(Pixel coordinate grounding data)
========
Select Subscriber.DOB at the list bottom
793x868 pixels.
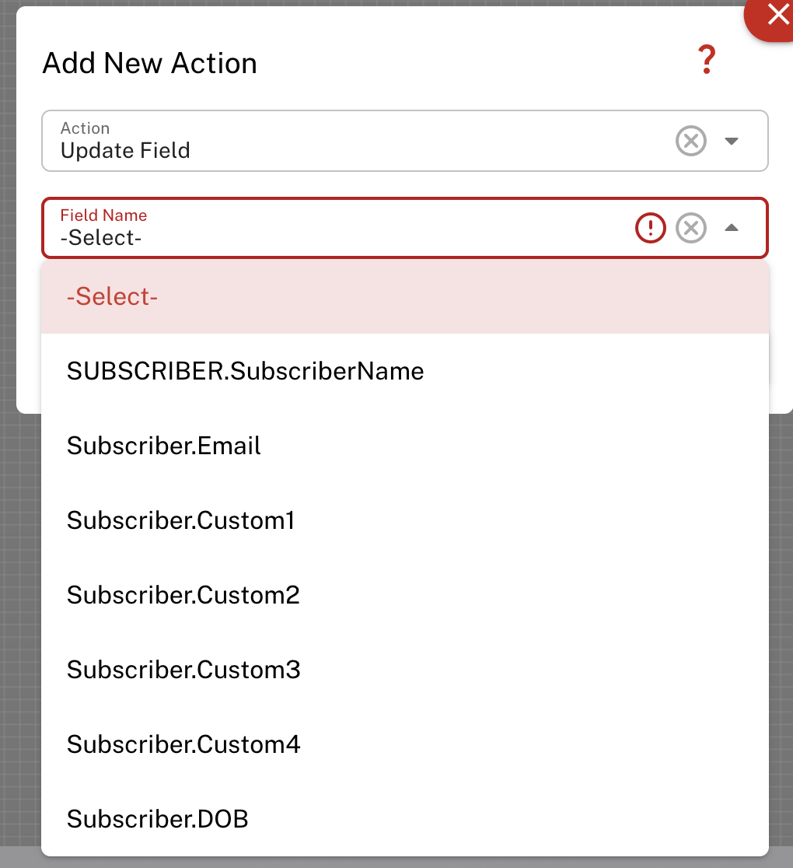click(157, 819)
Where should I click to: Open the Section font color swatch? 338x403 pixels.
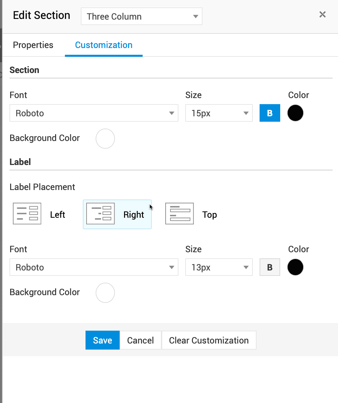coord(295,113)
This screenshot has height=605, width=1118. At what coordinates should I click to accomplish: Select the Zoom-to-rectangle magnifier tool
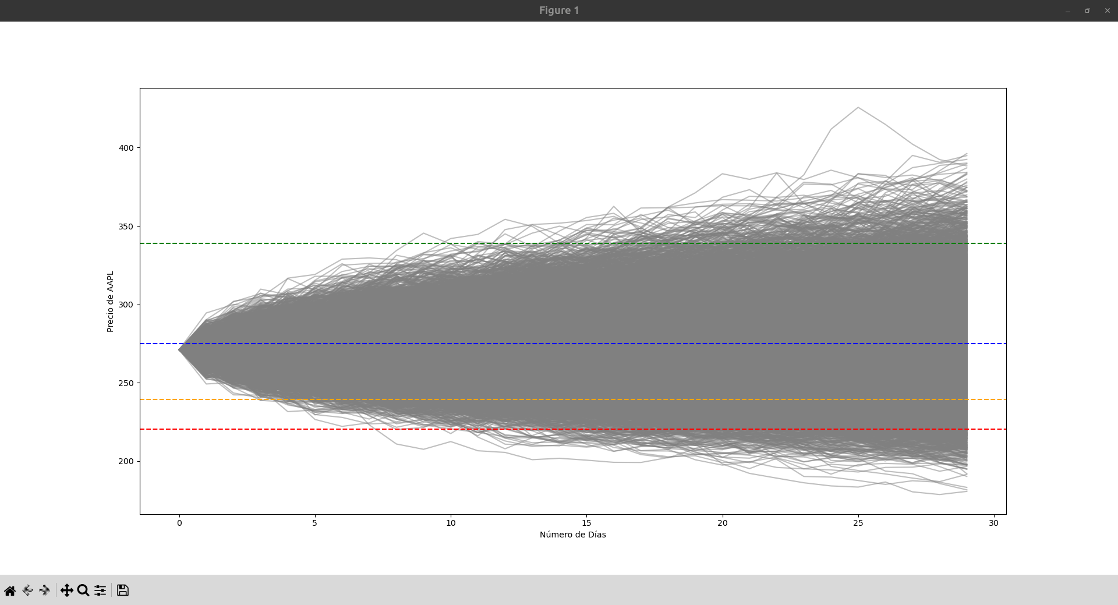click(x=83, y=590)
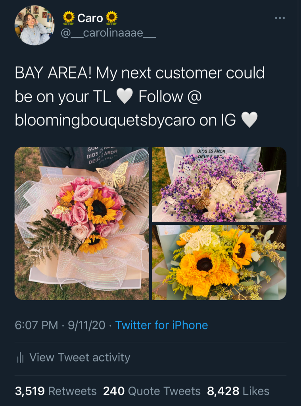Viewport: 301px width, 406px height.
Task: Click the sunflower emoji left of Caro's name
Action: click(69, 17)
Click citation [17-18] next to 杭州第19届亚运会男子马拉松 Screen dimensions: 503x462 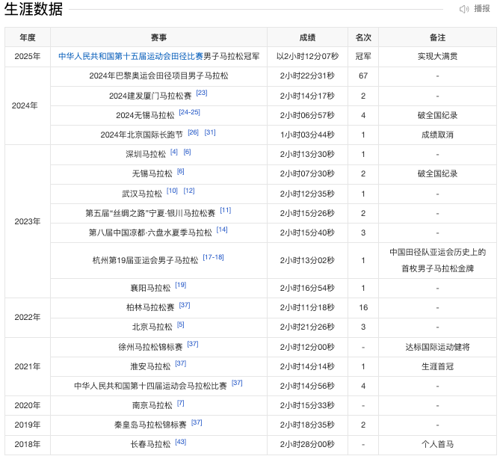click(x=213, y=257)
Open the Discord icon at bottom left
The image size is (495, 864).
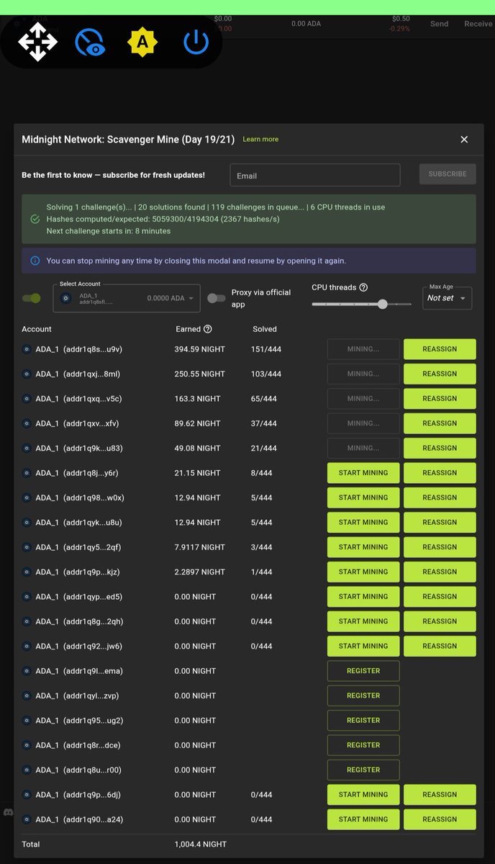(x=8, y=812)
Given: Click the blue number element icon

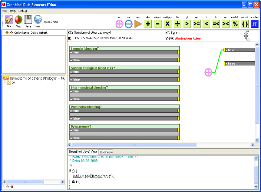Looking at the screenshot, I should tap(254, 24).
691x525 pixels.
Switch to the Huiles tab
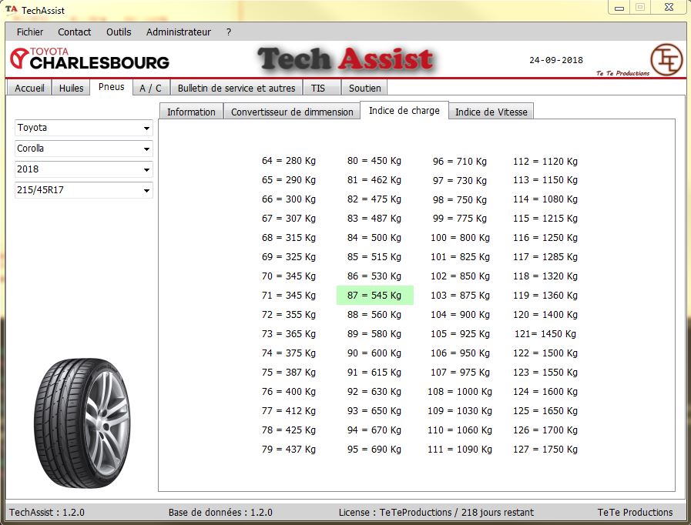71,88
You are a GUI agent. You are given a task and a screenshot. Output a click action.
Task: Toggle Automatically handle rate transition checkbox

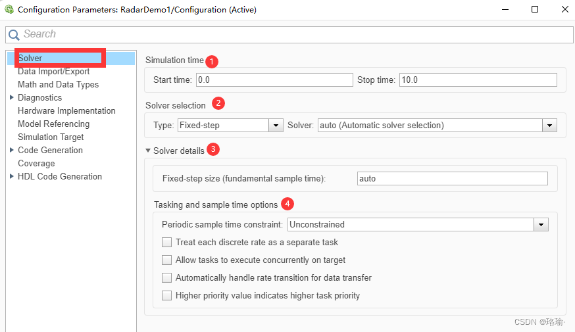(167, 278)
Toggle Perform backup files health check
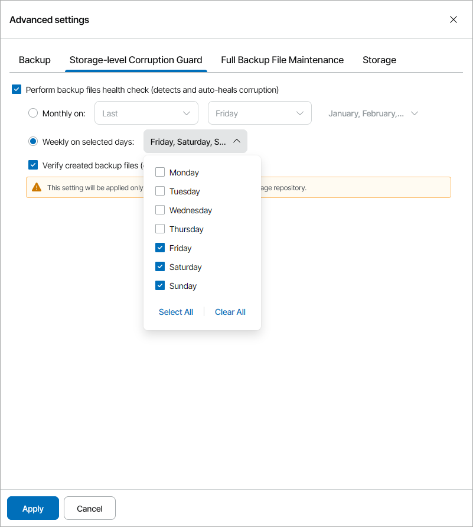Screen dimensions: 473x527 17,90
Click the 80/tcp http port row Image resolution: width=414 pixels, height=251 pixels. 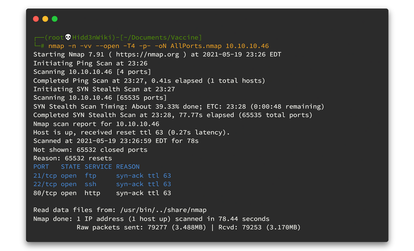tap(102, 193)
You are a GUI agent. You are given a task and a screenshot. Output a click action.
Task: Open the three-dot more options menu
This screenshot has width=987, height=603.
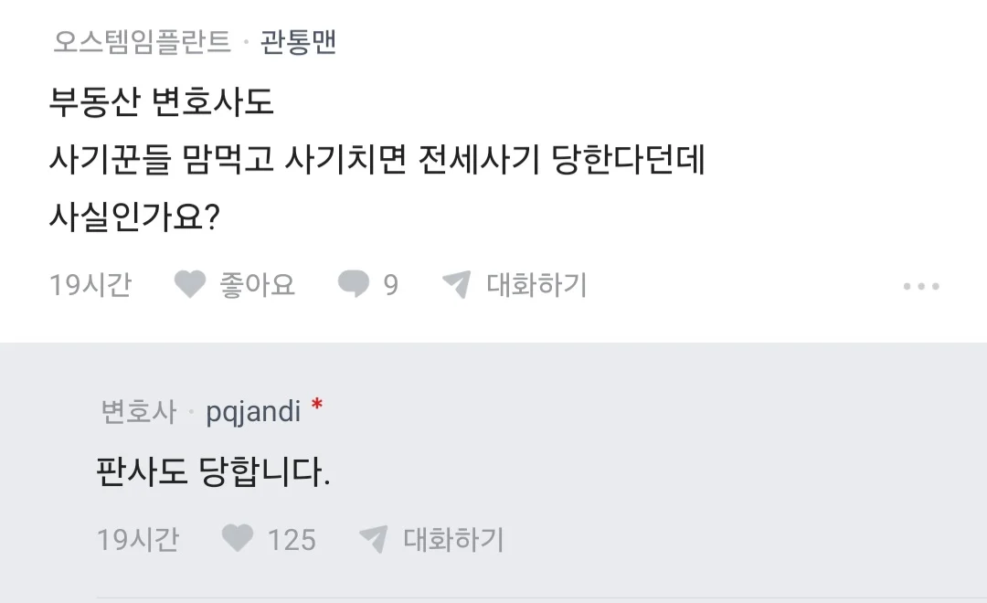(x=921, y=286)
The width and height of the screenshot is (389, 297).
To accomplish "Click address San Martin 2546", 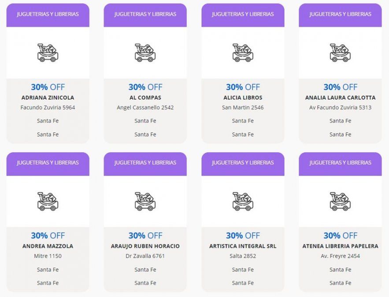I will 243,107.
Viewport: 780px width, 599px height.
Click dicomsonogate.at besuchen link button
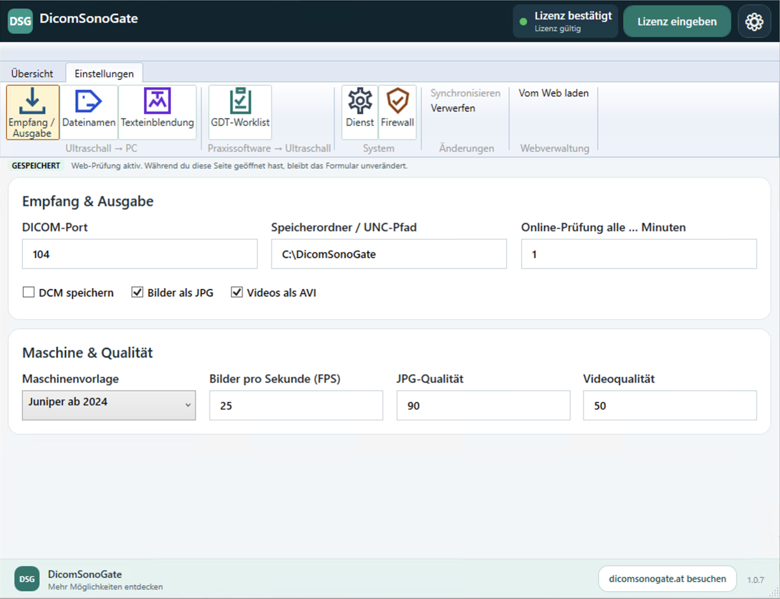point(667,579)
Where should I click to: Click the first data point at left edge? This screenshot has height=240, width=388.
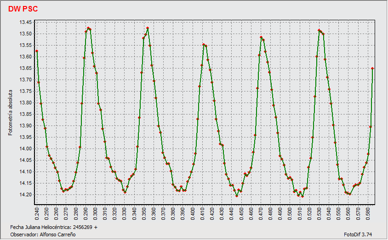tap(37, 51)
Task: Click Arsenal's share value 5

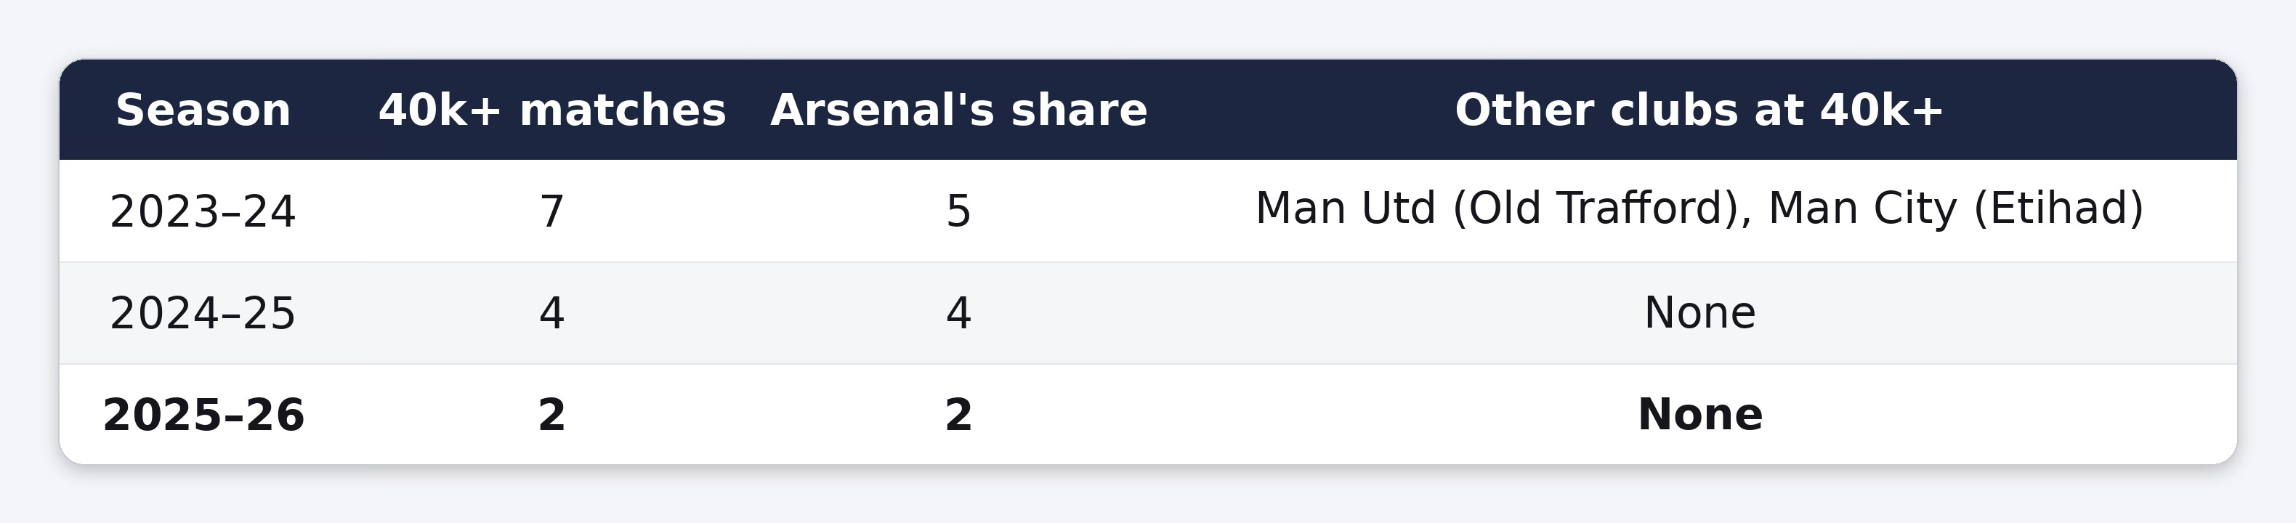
========
- [Task instructions]:
Look above for lines with the word "bottom" and copy them all.

- [Answer to this problem]:
Select Subscriber.DOB at the list bottom
Open the Discord icon at bottom left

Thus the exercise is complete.